Wednesday, February 24, 2016

Hungry. Like eating. Please, have dinner soon?

  So far I've written about the abstract concepts of becoming self-taught, and the closest to actual "lessons" I've put together have been a few vocabulary lists that have my specific interests in mind.  I'm sure that there are people who enjoy reading them for what they are, but most of you will want to have some actual tutelage in the Japanese language.  I suppose that it IS the purpose of this blog to teach as I learn, so today I will share my experiences on tightening up sentence structure!

  In Japanese, sentence structure is incredibly important, and what you leave out is as important as what you include.  For example, if the subject is able to be inferred from the conversation at hand, then there is no need to include it.  This is in stark contrast to English, where the labeling, identification, and inferring of the subject is a large part of the flow to a conversation.

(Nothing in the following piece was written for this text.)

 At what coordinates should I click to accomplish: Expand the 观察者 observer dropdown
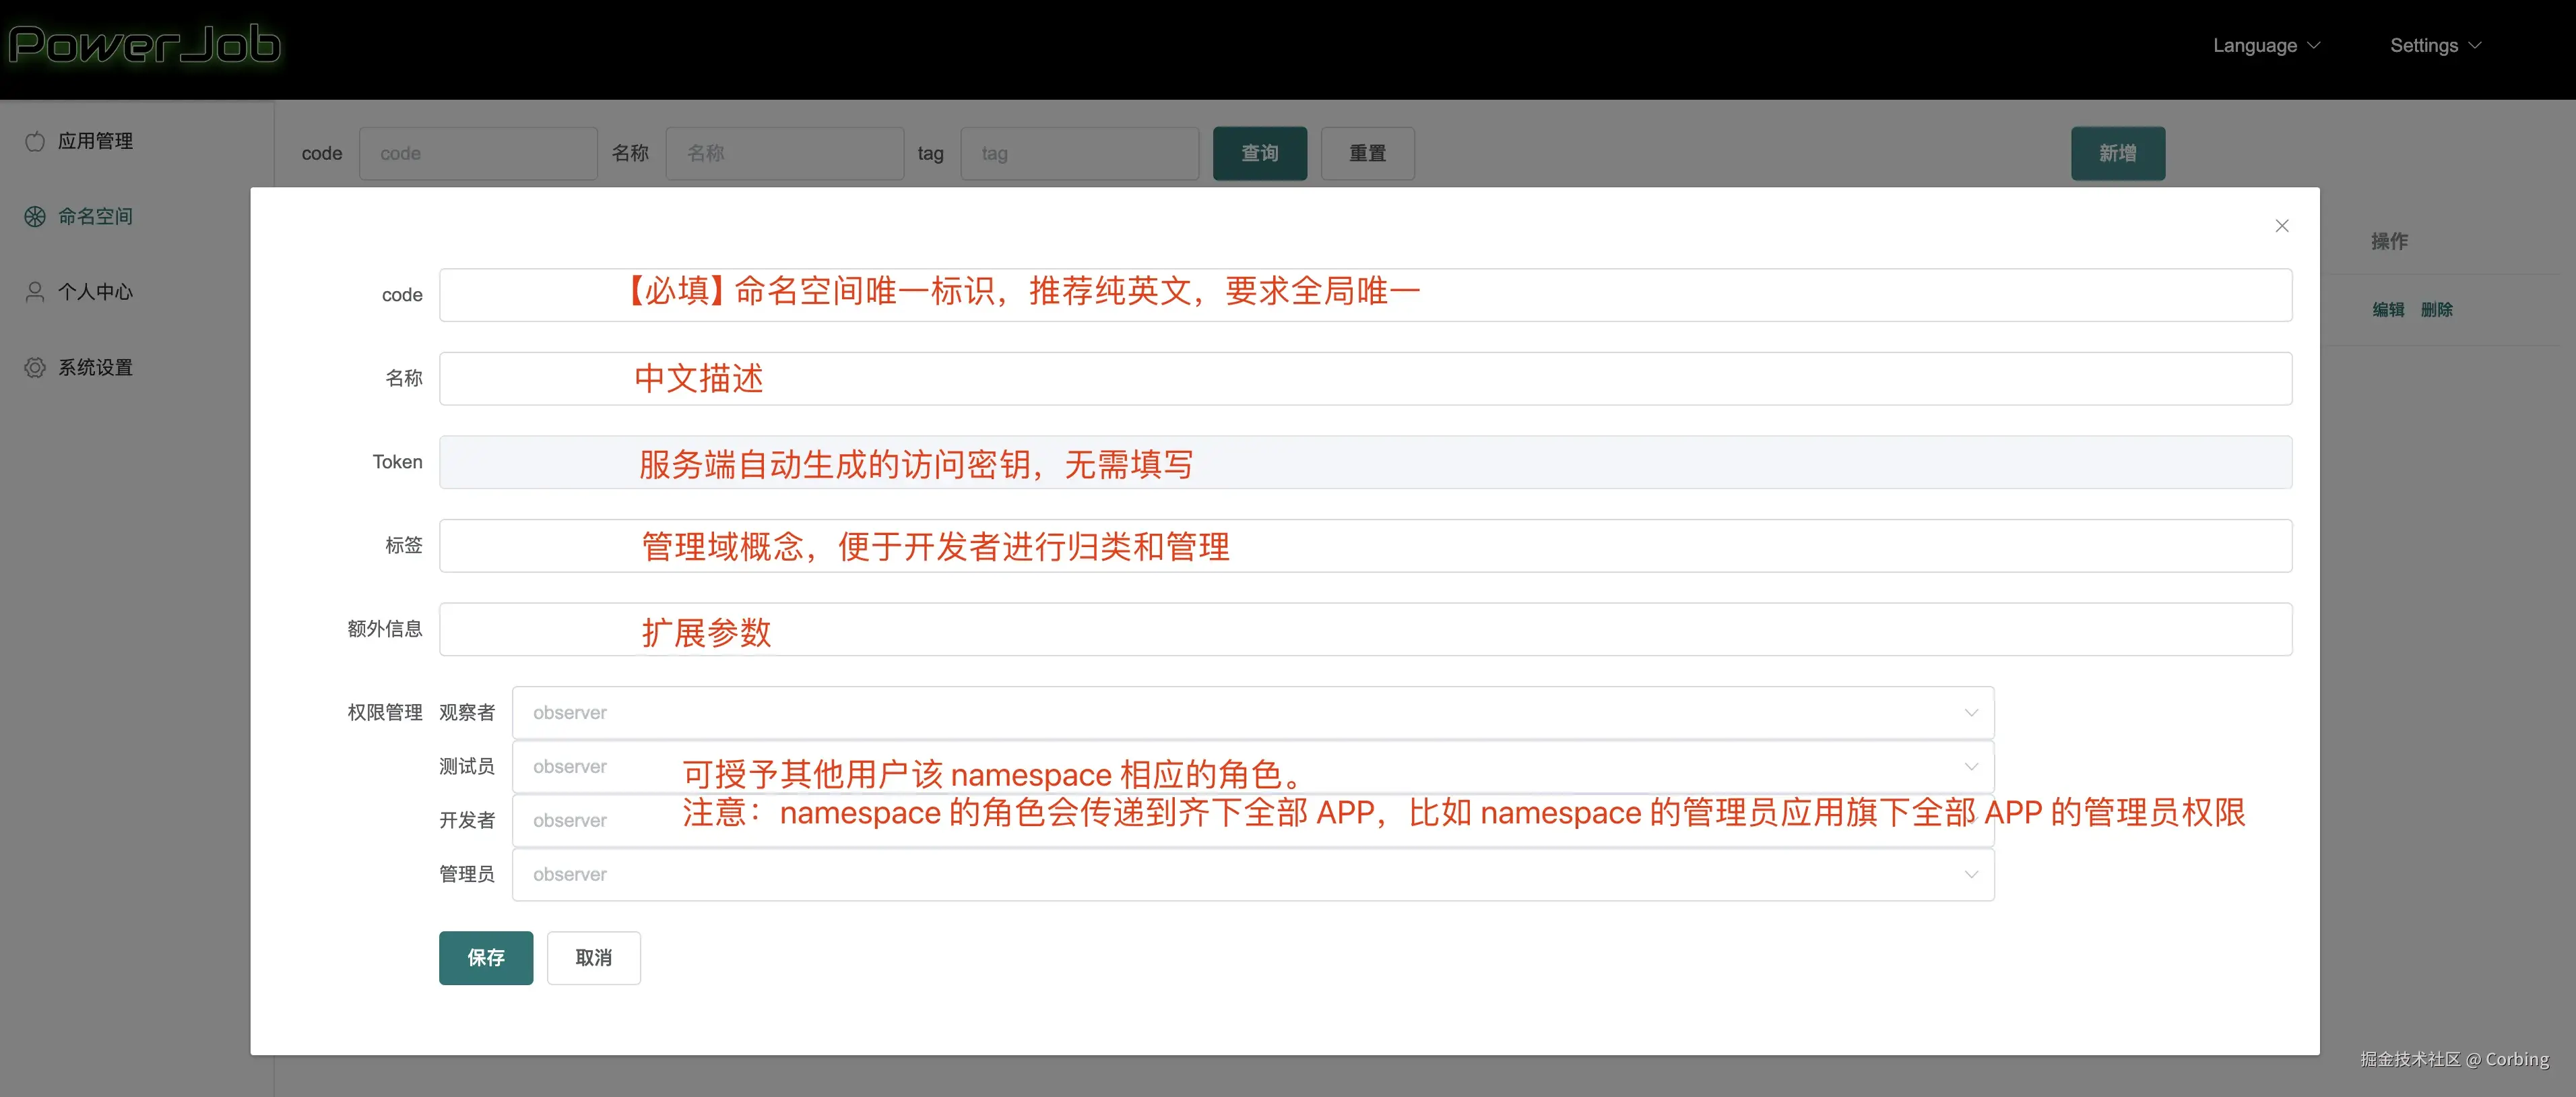[x=1252, y=712]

  As a comparison, the conversation as follows differs in structure as is displayed:
English
Alex: You look good today!
Beth: Thank you!
Alex: Your dress is very pretty.
Beth: I bought it yesterday.

Japanese (items in parenthesis are not included in speech)
Alex: (you) Look good (today)!
Beth: Thank (you)!
Alex: (your) Dress is very pretty.
Beth: (I) Bought (it) yesterday!

  If the subject is implied (such as stating that you bought your dress), it is left out of the sentence.  Think of it as a way to not insult someone's intelligence.  However, if you don't think they'll understand what or whom you are talking about, then you include it, as in the following example.

English
Carol: I went to the store with Evan today.  We went shopping for a few things.
Derrick: What did you get?
Carol: I bought a new game.
Derrick: What about Evan?
Carol: He bought new shoes.

Japanese:
Carol: (I) Went to (the) store with Evan (today).
Derrick: What (did you) get?
Carol: I bought (a) new game.  ((You may choose to specify yourself as you are dealing with two subjects)
Derrick: What about Evan?
Carol: (He) bought new shoes.  ((Now that Evan has been specified, it is unnecessary to state the subject again)

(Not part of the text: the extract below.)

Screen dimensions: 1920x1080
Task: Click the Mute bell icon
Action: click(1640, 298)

  Whereas English is very descriptive and to the point in its communications, Japanese has more of a tendency to expect that context clues be used to understand the topic in the moment.  In this way it is a very dynamic language.  You can -- of course -- include every subject you are talking about, but if you speak in this manner you will be seen as very simple, basic, and uneducated.  Imagine someone came up to you and said, "Hungry.  Like eating.  Please, have dinner soon?"  You would think the person was either deliriously hungry or just plain stupid.  However, in Japanese, the opposite is true, and saying, "I'm hungry.  I would like to eat.  Could we please have dinner soon?," would make you sound like you are struggling to get your point across and are too muddled to speak in a more intelligible, contextual manner.

  As with any language, there are exceptions to every rule, but for simple daily use, these rules suffice.  Aaaand with that, I say, thanks for reading!  Yonde kurete arigatoo!